Ruso noted this suggestion to add to his list of things he didn't need at all. He had no intention of explaining to Valens that what he did need was either the CMO's salary or a collection of lucrative private patients and some peace and quiet to get on with his writing. Now that he was living in a backwater with no earthquakes or family members or ex-wife to distract him, he hoped to complete the work he had already started and abandoned several times. G. Petreius Ruso's Concise Guide to Military First Aid would be detailed enough to be useful in the field, and short enough to be copied onto very small scrolls that would fit into a soldier's pack. The copying would be expensive, but once those copies had been sold, there would be a double profit—one in cash, and one, he felt sure, in lives and limbs saved. What he didn't need was Valens making helpful suggestions, or worse still, taking up the idea himself.
"Did I tell you," Valens continued, bringing Ruso back to the subject at hand, "I'm thinking of proposing to the second spear's daughter?"
"Is she a rich widow?"
"Gods, no. She's sixteen. Rather attractive, actually, considering what her father looks like."
Whatever the second spear looked like, he must have been on centuri
on's pay for some years before he had been promoted to a command in the top cohort.
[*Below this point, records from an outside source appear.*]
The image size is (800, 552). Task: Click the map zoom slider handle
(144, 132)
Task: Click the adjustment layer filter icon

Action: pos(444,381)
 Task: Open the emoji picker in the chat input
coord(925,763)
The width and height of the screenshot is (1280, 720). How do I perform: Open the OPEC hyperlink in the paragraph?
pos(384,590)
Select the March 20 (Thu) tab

He would be a wealthy man.
"Only child, I suppose?" ventured Ruso.
Valens grinned. "Divorce has turned you sadly cynical, my friend."
"Not divorce," said Ruso. "Marriage."
9
RUSO LAY IN the darkness and listened to the scurry of the mice in the dining room, and then to the patter of the dog. There followed some skidding and squeaking and a crash, then a long silence. It was finally broken by the wail of third watch being blown, and the creak of his bed as he rolled over and vowed to move out of this madhouse as soon as he could afford it.
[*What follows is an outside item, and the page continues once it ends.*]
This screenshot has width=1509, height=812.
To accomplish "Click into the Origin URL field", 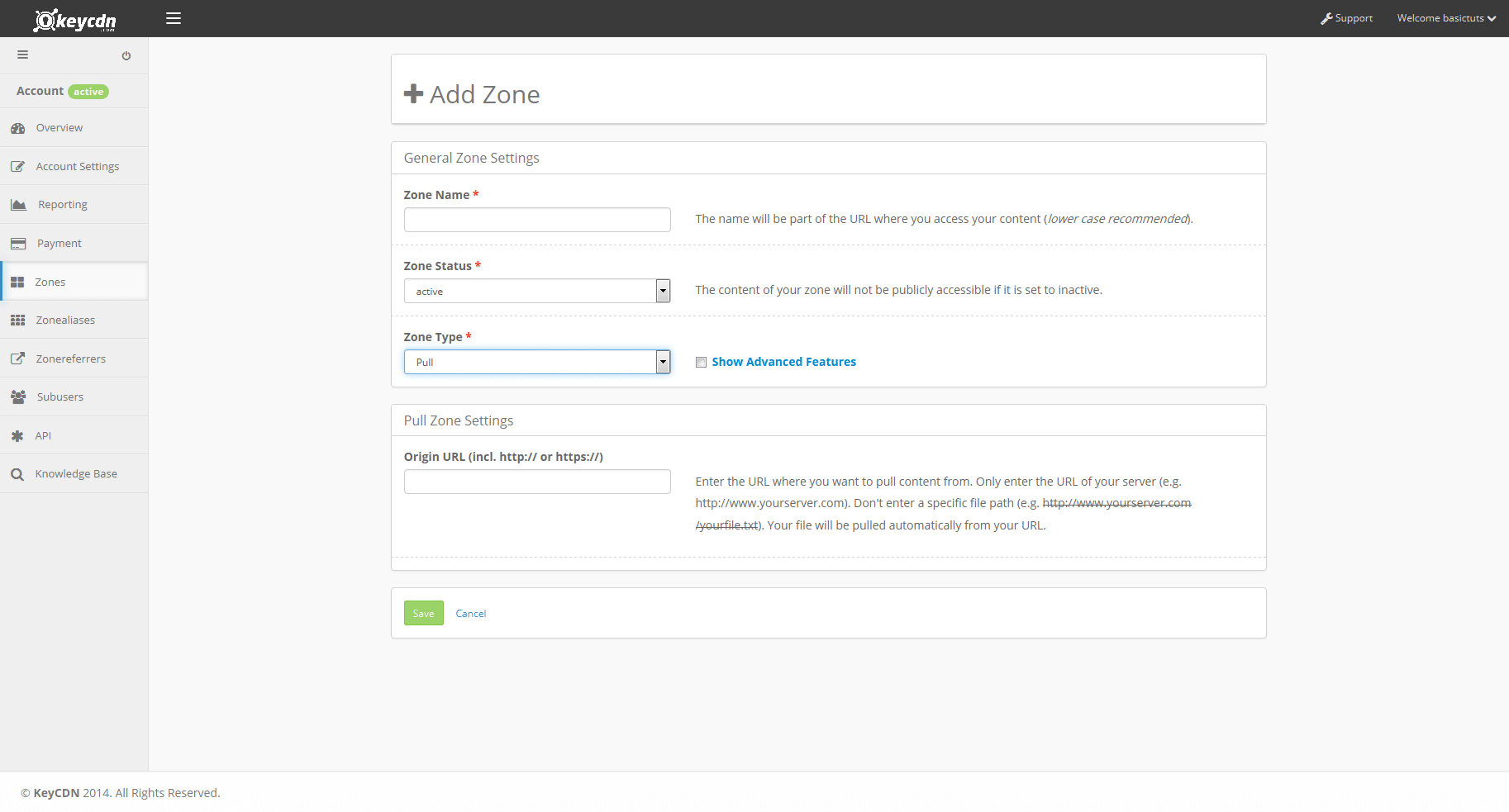I will 537,482.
By the time he woke again, Valens had gone on duty. The house was quiet. As soon as he had breakfasted and bathed (there would be no time later), he would be able to make some progress with his writing.
Ruso wandered into the kitchen and picked up half a loaf of bread and a chunk of cheese that had been left out on the kitchen table. There were, he observed with relief, no mouse droppings on the table this morning. Then he glanced across at the little box on the windowsill and saw that the pile Valens was collecting had grown considerably. Abandoning the idea of food, Ruso strode back to his room, pulled on his overtunic, and went across to the hospital to see his private patient.
The girl was still asleep. He did not wake her. Valens would check on her during ward rounds.
The words CLOSED FOR IMPROVEMENTS had now been chalked on the main fort baths for so long that they had grown faint with age. Apparently half the builders had been called away on more pressing peacekeeping duties. The rest were clearly determined not to be accused of rushing their work. The height of the weeds growing around the feet of the scaffolding struts suggested to Ruso that it would be weeks before they got around to fixing the hospital roof. Months until they demolished the old centurion's house in which he now lived, which Valens had somehow persuaded them to leave standing when the adjoining barracks block was flattened for rebuilding. The rebuilding hadn't even been started. The reopening of the main military baths was surely far more urgent, but even that didn't seem likely to happen this month—let alone this morning.